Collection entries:

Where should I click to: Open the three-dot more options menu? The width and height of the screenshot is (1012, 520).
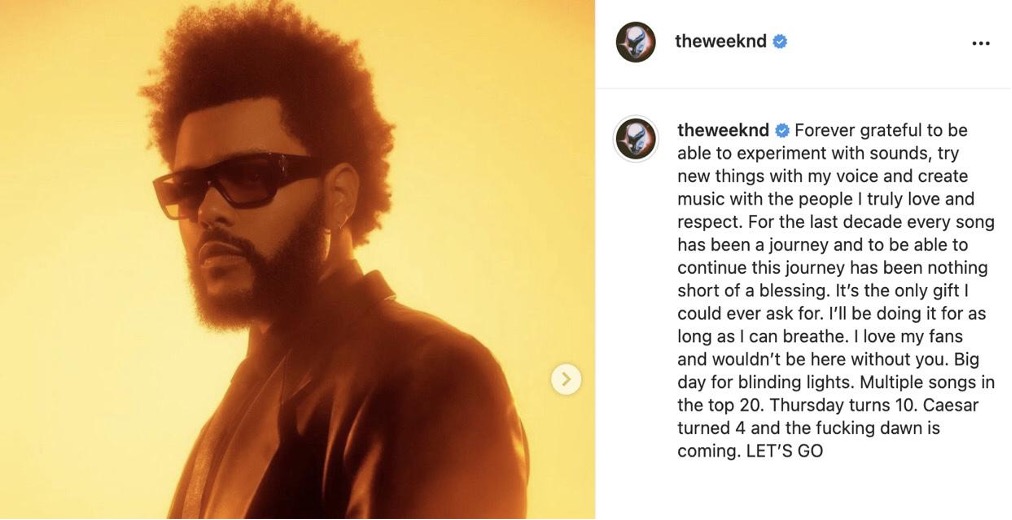tap(980, 43)
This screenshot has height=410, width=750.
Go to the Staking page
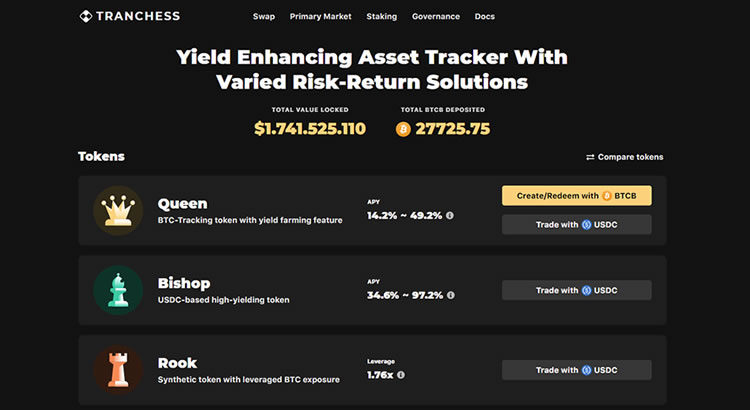[381, 17]
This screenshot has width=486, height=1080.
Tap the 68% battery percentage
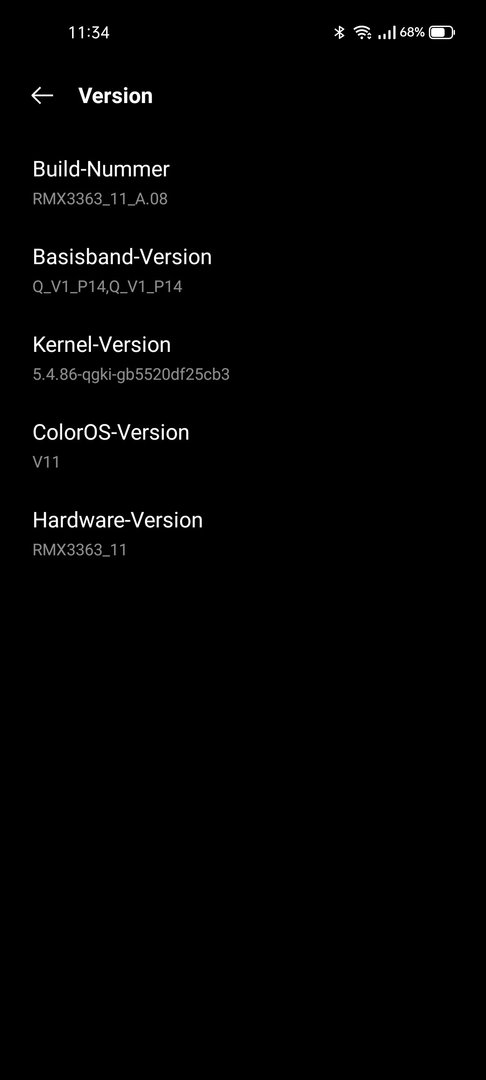(x=412, y=32)
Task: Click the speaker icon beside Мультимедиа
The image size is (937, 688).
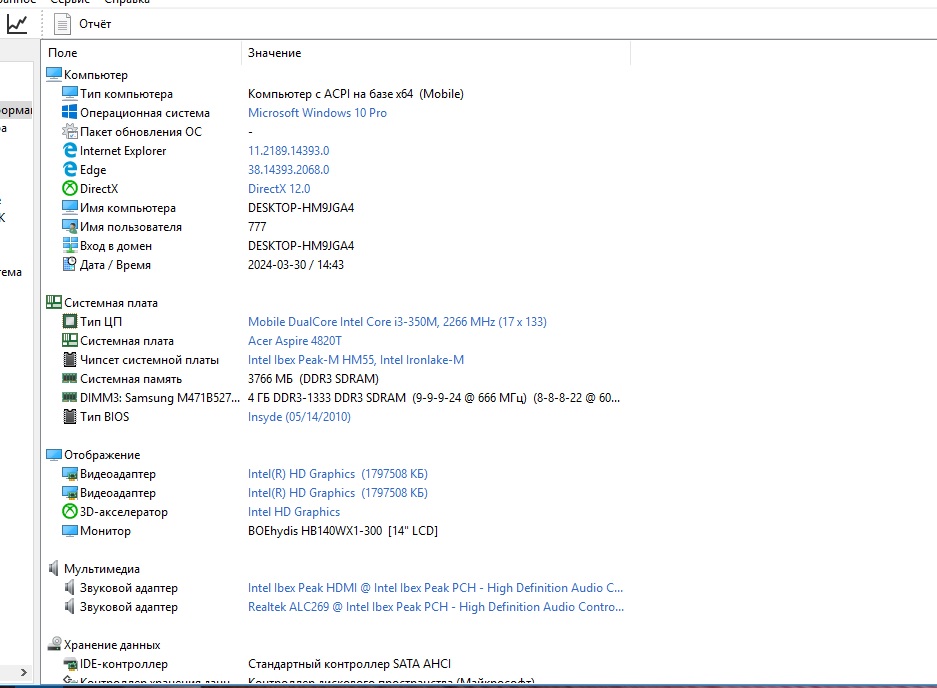Action: [54, 569]
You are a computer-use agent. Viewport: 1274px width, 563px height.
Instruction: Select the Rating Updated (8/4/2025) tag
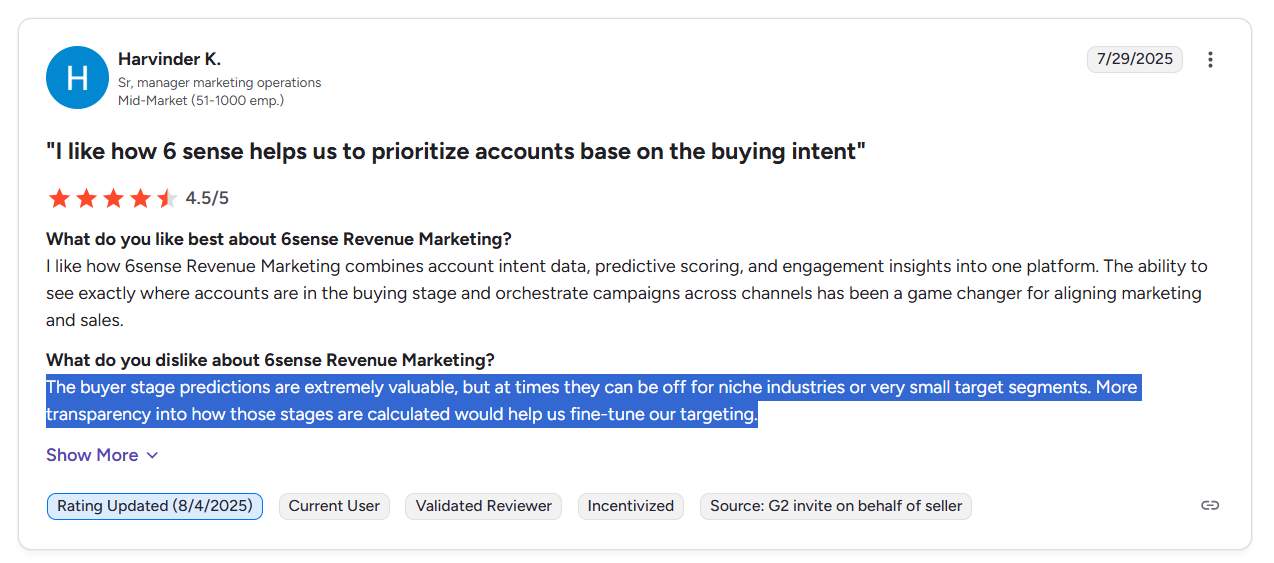click(x=155, y=506)
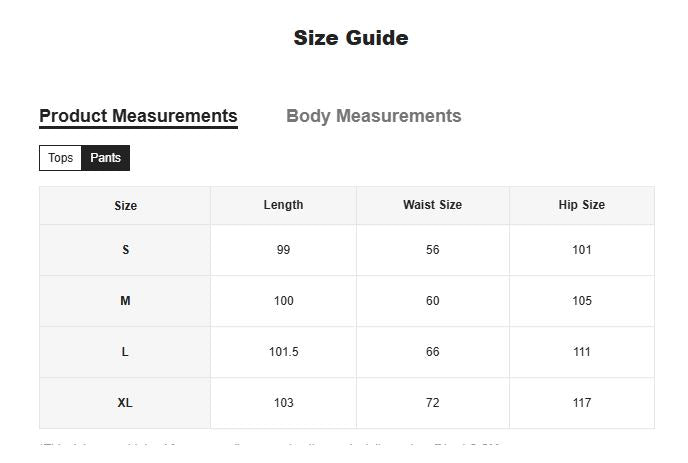The height and width of the screenshot is (463, 688).
Task: Select the S size row label
Action: 125,250

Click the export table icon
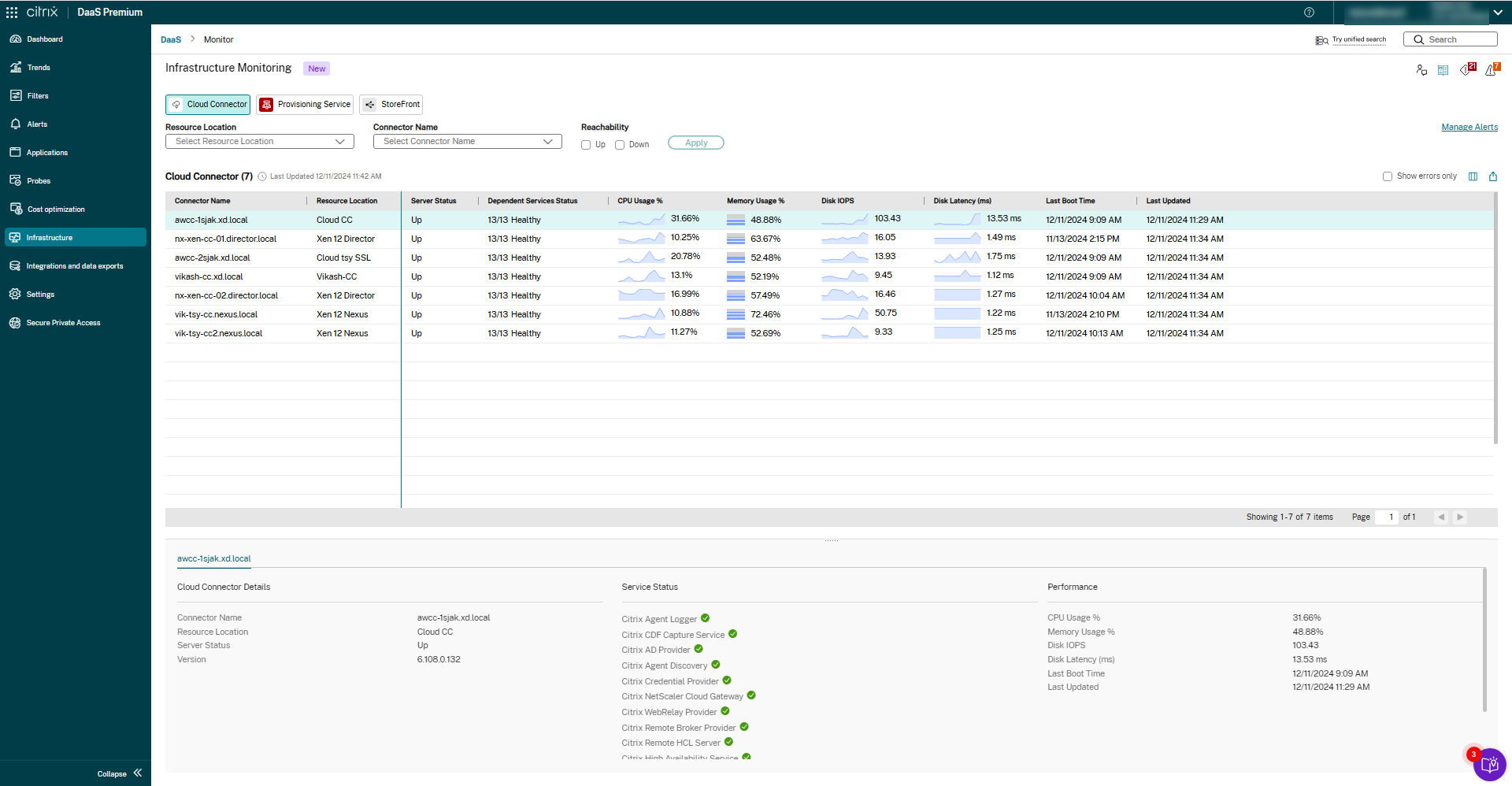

▶ Required work
Go through the entries above and report every line in which the word "This" appears.

▶ Answer section
This screenshot has height=410, width=750.
This screenshot has width=486, height=1080.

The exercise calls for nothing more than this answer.